Which lines in the data below contain the word "computer"? Pull each of them out.

** Stored dataset items **
╭──

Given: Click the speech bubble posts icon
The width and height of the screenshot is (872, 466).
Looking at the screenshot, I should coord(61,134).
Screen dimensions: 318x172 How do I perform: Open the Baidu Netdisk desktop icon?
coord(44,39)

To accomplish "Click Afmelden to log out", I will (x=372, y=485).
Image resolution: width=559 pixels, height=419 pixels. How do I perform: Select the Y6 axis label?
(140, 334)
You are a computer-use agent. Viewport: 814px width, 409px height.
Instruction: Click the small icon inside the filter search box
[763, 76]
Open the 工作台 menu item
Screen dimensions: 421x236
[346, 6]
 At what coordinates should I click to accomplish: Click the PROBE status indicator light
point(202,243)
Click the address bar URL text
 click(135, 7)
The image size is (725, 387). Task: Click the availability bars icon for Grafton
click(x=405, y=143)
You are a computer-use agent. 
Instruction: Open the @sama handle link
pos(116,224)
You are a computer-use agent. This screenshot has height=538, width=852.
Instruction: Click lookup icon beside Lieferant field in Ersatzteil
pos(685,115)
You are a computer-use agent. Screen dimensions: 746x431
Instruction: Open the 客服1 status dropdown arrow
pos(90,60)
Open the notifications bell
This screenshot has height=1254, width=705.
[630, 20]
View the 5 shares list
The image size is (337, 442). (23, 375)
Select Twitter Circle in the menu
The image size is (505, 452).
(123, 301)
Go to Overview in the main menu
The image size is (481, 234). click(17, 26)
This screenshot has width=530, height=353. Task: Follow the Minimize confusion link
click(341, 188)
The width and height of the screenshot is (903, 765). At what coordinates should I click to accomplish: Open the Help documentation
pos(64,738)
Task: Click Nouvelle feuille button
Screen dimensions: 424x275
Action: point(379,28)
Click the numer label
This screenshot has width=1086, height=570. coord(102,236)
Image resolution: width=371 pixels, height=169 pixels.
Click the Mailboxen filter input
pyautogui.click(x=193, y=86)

╰──

** Written response **
You are a computer-use agent. Viewport: 814px width, 409px height.
You are a computer-use agent. 
You are a computer-use agent. This screenshot has height=538, width=852.
You are a computer-use agent. Screen dimensions: 746x431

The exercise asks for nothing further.